それでは、ワクチン接種は、こうした免許証と同じなのでしょうか。ワクチン接種については、免許証とは違い、取り立てて接種者本人に特別な知識や技能が要求されるわけではありません。否、接種率80%という数字を信じるならば、ワクチン未接種者の方が稀な存在となりましょう。つまり、免許証とは真逆であり、専門的な知識や技能を努力して獲得する必要も、試験に合格する必要もなく、誰もがワクチンさえ摂取すれば’資格’を得ることができるのです。そして、ワクチンパスポートは、ワクチン免許を持たないワクチン未接種者の人々の行動や生活のレベルが落とされるという意味においても、免許証と真逆であると言えましょう。未接種者は、政府によって基本権の擁護対象から外され、マイナス方向に自由や権利が制限される、即ち、完全なる人権を有しない’劣位の市民’にされるのですから。

 

そして、この基本的な自由や権利の制限とは、実のところ、通常、犯罪者に対して課される刑罰を意味します。言い換えますと、少なくとも自由主義国では、他者の自由や権利を侵害した者のみに対してしか、人権の制約を合法的に課すことはできなかったのです。それでは、ワクチンの未接種、あるいは、非接種は、社会的に罰するべき犯罪行為なのでしょうか。ワクチンを接種しない人々が、他の人々に対して殺傷や窃盗といった刑法上の犯罪行為を働いたわけではないのは明白です。もっとも、この点については、ワクチンパスポートやワクチン義務化に賛意を示している人々は、ワクチン未接種者は集団免疫の成立を妨げ、人々を感染リスクに晒していると主張しています。しかしながら、ワクチンに関するデータは、ワクチンを接種しても感染力を有することを示しており、変異株も登場しますので、新型コロナウイルスの場合には集団免疫は成立しません。また、他者に対する感染を根拠とした人権制約につきましても、接種者は、自身の重症化リスクは低下しているはずなのですから、ワクチン未接種者の有無に拘わらず、その恩恵を受けています。ワクチン未接種者が、ワクチン接種者の生命や身体を害しているわけではないのです。しかも、実際には、ワクチン接種者がワクチン未接種者に感染させるケースの方が多くなるのですから、他者に対する感染リスク=犯罪という構図に当て嵌めるならば、ワクチン接種者もまた人権制約という罰を与えられるべき存在となりましょう。

 

公衆衛生の観点から見ましても、ワクチン未接種者は、感染者ではありませんので、かつての結核やハンセン病のように隔離されるべき人々でもありません。今日では、人権尊重の観点から、HIVの保菌者でさえ、人権は厚く擁護され、健康な人々と共に生活を送っています。
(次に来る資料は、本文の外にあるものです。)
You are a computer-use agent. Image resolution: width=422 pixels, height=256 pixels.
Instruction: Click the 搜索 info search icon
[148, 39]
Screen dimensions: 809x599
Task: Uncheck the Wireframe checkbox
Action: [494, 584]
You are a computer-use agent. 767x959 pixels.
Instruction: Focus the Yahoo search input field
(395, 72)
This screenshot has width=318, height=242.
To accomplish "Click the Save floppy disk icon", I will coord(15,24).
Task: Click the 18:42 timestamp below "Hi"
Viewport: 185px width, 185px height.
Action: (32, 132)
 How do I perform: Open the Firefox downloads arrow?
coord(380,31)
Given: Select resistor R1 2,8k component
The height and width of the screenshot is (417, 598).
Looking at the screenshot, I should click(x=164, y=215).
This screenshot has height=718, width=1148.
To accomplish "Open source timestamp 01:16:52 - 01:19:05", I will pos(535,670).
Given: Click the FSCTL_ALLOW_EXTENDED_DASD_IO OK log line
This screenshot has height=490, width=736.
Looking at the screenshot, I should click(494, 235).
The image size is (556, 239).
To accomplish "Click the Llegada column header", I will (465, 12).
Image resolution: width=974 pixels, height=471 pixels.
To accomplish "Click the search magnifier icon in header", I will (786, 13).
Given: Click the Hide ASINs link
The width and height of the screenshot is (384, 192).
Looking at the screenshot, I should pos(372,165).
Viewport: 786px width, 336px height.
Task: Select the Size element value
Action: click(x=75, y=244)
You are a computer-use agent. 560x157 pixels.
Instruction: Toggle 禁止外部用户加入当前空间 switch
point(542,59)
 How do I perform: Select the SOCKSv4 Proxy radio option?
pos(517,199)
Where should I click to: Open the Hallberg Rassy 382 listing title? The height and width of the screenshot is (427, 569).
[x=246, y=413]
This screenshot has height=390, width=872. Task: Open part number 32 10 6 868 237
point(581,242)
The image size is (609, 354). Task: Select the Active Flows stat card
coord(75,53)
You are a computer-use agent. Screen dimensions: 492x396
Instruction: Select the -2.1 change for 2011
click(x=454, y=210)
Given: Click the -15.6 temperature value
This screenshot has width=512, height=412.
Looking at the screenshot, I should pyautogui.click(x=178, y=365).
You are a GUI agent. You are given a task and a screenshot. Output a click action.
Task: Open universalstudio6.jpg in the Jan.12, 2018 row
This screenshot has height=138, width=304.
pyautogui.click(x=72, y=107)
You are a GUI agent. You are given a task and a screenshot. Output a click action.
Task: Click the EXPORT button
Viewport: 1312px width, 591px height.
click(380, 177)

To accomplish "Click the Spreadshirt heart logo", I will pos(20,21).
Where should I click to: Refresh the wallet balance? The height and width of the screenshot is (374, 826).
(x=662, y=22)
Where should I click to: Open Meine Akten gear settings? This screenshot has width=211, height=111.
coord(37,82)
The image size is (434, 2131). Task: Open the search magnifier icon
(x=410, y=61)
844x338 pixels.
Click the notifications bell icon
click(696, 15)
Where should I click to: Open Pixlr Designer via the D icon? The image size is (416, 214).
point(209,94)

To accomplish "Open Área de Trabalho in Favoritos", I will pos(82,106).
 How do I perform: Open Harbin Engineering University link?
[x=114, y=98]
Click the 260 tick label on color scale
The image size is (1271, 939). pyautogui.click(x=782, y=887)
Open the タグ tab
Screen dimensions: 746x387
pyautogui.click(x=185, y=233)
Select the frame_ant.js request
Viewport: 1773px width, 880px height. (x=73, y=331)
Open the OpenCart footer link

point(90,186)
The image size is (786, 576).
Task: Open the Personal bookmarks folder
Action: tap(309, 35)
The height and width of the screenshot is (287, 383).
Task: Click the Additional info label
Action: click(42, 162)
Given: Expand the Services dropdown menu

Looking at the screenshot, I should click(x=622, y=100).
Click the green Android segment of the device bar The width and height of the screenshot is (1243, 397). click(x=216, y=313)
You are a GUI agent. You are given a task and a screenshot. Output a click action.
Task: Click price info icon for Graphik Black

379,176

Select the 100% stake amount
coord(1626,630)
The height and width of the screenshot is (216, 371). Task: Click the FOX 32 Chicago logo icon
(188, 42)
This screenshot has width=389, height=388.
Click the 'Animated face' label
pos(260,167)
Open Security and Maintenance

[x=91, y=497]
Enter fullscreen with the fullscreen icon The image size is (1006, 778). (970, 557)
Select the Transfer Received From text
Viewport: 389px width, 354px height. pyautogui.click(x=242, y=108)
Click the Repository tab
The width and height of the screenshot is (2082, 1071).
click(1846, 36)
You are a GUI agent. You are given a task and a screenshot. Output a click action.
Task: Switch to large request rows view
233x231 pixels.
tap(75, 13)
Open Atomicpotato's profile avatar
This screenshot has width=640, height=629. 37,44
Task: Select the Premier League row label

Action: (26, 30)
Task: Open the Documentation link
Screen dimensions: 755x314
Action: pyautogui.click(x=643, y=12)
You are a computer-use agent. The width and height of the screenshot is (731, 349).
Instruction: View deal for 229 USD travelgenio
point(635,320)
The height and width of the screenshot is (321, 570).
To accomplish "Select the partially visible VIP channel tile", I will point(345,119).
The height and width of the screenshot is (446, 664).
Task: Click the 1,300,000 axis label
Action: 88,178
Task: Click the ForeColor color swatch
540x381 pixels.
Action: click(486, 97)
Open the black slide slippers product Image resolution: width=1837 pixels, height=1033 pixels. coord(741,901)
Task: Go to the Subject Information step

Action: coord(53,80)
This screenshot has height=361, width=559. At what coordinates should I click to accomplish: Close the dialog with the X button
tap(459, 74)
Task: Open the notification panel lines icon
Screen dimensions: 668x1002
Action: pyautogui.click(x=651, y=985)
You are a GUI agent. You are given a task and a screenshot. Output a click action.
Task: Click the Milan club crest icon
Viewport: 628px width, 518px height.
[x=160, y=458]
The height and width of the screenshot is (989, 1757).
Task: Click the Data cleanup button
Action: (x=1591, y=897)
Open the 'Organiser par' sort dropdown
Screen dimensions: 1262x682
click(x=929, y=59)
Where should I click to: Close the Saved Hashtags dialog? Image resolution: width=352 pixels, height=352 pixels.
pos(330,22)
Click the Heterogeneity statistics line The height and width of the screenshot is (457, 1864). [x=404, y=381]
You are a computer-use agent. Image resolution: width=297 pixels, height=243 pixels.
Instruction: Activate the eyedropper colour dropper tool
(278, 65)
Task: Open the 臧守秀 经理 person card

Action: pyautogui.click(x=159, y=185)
ましてや、保菌者でもない未接種者が、基本的な自由や権利に制限を受ける正当な理由があるとは思えないのです。

 

このように考えますと、免許制度とワクチンパスポートは似て非なるものであり、前者を以って後者を正当化はできないのではないでしょうか。無理にでも同一視するとなりますと、政府には、国民に対して’生存の許可’、即ち、ワクチン接種の有無に基づいて’生存免許’を与える権限があるということになるのですが、何れの国の憲法にあっても、国民に対する生殺与奪の権とも言うべき同権限を政府に与えてはいないはずです。政府の重要な役割の一つは、全ての国民の基本的な自由や権利を護ることにありますのですから。ワクチンパスポートの問題は、図らずも日本国を含む自由主義国における政府による権力濫用、あるいは、統治責任の放棄の危機を国民に知らせているように思えるのです。